**Ziel 1**
Prüfe, ob die Aussagen (a), (b) und (c) mit dem Text über das neue Pfand-System übereinstimmen. Antworte jeweils mit Ja oder Nein und zitiere wörtlich die entscheidenden Worte des Textes.
(a) Die vereinfachte Rücknahme von Dosen und Einwegflaschen ist am 1. Mai in Kraft getreten.
(b) Die Deutsche Umwelthilfe führte ihre Stichproben in zehn Bundesländern durch.
(c) Gegen Verkäufer, die parfümierte Wasser oder Fitnessgetränke weiter ohne Pfand verkaufen, will die Umwelthilfe mit Klagen vorgehen.

**Dokumenttext**

###

Neues Pfand-System startet fast reibungslos

Berlin - Die Späher der Mehrweglobby waren zeitig auf den Beinen: Früh um Acht schwirrten sie gestern Morgen in die Filialen von Supermärkten, Tankstellen und Discountern. Sie wollten testen, ob die neue, vereinfachte Rücknahme von Dosen und Einwegflaschen funktioniert, die am 1. Mai in Kraft getreten ist. Als sie das Ergebnis drei Stunden später in Berlin bekanntgaben, klangen sie selbst ein bisschen überrascht. „Unsere Mitarbeiter konnten in der Regel problemlos Volvic-Flaschen bei Aldi, Netto, in Tankstellen oder Supermärkten wie Reichelt zurückgeben“, sagte Eva Leonhardt, die bei der Deutschen Umwelthilfe für die Testkäufe verantwortlich ist.

Seit Montag können Verbraucher ihre Dosen und Einwegflaschen in allen größeren Geschäften loswerden (siehe Kasten) – unabhängig davon, wo sie gekauft worden sind. Das soll dem Verbraucher das Leben erleichtern, der seinen pfandpflichtigen Getränkeabfall in der Vergangenheit oft genervt in den Müll gekippt hatte, statt ihn brav ins Geschäft zurückzutragen. Oder gleich auf Mehrweg setzte.

Seit gestern können auch die Zweifler neue Hoffnung schöpfen. Der Start des neuen Rücknahmesystem geriet fast reibungslos, bei den bis zu 100 Stichproben der Deutschen Umwelthilfe in sechs Bundesländern gab es nur vereinzelte Rüffel. So sei einigen Verkäufern von Kasten-Einwegsystemen nicht bewusst gewesen, dass sie auch alle anderen PET-Einwegflaschen zurücknehmen müssen, sagte Cheftesterin Leonhardt. Andere verkauften parfümierte Wasser oder Fitnessgetränke weiter ohne Pfand, obwohl seit Montag ein Pfand fällig ist. Gegen sie will die Umwelthilfe jetzt mit Klagen vorgehen.

###

**Ausgangsdaten**
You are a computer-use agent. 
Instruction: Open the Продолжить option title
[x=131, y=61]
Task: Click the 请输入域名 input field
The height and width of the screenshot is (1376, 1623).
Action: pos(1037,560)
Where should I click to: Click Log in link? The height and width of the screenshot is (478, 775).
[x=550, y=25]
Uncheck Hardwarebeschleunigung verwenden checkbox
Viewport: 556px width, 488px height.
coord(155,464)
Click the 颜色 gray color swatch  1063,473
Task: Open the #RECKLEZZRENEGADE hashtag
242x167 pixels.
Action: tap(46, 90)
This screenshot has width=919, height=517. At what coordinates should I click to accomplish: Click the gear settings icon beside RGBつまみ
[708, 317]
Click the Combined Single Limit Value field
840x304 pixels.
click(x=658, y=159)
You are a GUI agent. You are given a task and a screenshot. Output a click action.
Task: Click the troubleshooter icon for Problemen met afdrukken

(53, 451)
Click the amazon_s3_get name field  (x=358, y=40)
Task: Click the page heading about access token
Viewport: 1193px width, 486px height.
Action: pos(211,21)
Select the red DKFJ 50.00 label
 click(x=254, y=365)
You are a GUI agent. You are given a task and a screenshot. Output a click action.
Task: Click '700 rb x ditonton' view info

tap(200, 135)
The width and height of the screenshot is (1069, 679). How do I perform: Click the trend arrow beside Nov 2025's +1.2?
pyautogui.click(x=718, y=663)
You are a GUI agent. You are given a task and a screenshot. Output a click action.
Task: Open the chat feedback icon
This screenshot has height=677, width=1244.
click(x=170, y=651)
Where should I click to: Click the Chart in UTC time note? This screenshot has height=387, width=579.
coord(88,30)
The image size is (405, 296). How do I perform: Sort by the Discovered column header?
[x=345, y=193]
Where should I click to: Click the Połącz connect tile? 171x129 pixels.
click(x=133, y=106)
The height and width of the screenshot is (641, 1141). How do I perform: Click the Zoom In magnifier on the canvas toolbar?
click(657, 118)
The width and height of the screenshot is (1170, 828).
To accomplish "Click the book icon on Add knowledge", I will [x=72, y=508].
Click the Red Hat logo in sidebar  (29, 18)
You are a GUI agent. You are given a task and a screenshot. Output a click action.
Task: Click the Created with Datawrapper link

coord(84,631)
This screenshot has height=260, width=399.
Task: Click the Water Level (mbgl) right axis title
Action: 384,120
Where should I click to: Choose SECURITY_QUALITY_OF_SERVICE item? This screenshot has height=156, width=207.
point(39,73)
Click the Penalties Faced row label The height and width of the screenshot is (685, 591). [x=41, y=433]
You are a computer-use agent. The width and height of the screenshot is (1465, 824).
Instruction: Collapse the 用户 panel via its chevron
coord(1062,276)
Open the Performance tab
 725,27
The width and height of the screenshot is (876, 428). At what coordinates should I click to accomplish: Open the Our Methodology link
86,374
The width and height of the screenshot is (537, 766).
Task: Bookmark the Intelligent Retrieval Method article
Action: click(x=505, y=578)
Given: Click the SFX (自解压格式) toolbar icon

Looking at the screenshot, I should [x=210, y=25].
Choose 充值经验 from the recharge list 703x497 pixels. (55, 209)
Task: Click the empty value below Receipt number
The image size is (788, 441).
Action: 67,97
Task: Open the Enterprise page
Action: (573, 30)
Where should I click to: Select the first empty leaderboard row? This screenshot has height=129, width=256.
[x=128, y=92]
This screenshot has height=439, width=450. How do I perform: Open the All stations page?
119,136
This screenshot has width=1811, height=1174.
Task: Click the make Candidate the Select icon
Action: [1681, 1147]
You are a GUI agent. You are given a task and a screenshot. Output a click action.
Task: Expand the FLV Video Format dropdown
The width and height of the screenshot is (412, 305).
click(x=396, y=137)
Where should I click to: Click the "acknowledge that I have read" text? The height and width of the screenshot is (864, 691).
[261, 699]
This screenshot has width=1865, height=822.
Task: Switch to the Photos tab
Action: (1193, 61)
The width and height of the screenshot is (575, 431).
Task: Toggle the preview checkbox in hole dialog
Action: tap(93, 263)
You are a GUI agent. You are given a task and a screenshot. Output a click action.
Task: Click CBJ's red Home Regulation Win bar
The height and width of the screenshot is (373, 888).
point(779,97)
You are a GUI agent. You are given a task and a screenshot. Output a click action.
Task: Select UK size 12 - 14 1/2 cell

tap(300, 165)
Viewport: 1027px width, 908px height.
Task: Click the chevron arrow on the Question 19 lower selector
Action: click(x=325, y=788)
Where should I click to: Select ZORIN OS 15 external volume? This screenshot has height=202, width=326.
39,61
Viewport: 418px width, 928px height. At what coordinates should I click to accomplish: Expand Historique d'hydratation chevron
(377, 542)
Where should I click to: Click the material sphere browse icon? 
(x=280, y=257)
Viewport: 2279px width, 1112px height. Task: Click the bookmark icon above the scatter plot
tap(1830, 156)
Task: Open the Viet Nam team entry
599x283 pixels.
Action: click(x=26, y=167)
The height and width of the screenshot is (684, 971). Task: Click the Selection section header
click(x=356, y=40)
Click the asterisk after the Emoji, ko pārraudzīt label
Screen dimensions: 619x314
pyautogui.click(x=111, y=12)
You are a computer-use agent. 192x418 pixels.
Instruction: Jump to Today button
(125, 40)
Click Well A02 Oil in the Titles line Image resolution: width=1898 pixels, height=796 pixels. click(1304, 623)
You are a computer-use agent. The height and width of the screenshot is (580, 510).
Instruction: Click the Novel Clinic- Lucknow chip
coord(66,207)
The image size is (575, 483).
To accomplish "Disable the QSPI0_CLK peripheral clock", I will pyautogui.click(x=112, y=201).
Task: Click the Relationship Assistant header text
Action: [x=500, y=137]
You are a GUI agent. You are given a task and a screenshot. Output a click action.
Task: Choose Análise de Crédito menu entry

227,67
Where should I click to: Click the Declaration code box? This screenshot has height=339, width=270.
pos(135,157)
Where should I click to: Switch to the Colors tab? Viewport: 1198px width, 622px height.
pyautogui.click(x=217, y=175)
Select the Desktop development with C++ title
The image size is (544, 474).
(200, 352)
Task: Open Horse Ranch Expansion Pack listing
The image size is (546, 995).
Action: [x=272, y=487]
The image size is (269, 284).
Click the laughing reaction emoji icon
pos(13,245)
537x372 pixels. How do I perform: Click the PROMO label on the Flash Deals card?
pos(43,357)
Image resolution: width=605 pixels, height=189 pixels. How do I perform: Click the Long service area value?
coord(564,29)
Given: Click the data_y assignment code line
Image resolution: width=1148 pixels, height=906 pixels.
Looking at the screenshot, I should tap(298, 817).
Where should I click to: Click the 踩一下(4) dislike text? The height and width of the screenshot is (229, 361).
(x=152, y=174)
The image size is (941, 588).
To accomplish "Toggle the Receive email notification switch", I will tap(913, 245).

###

**Ziel 2**
Gib die Zeilen unter dem Text über das neue Pfand-System unverändert wieder. Beginne mit der ersten dieser Zeilen und höre nach der Zeile auf, die "Action: tap(46, 90)" enthält.

**Aufgabenergebnis 1**
(a) Ja: „die am 1. Mai in Kraft getreten ist“
(b) Nein: „in sechs Bundesländern“
(c) Ja: „Gegen sie will die Umwelthilfe jetzt mit Klagen vorgehen.“

**Aufgabenergebnis 2**
You are a computer-use agent. 
Instruction: Open the Продолжить option title
[x=131, y=61]
Task: Click the 请输入域名 input field
The height and width of the screenshot is (1376, 1623).
Action: pos(1037,560)
Where should I click to: Click Log in link? The height and width of the screenshot is (478, 775).
[x=550, y=25]
Uncheck Hardwarebeschleunigung verwenden checkbox
Viewport: 556px width, 488px height.
coord(155,464)
Click the 颜色 gray color swatch  1063,473
Task: Open the #RECKLEZZRENEGADE hashtag
242x167 pixels.
Action: tap(46, 90)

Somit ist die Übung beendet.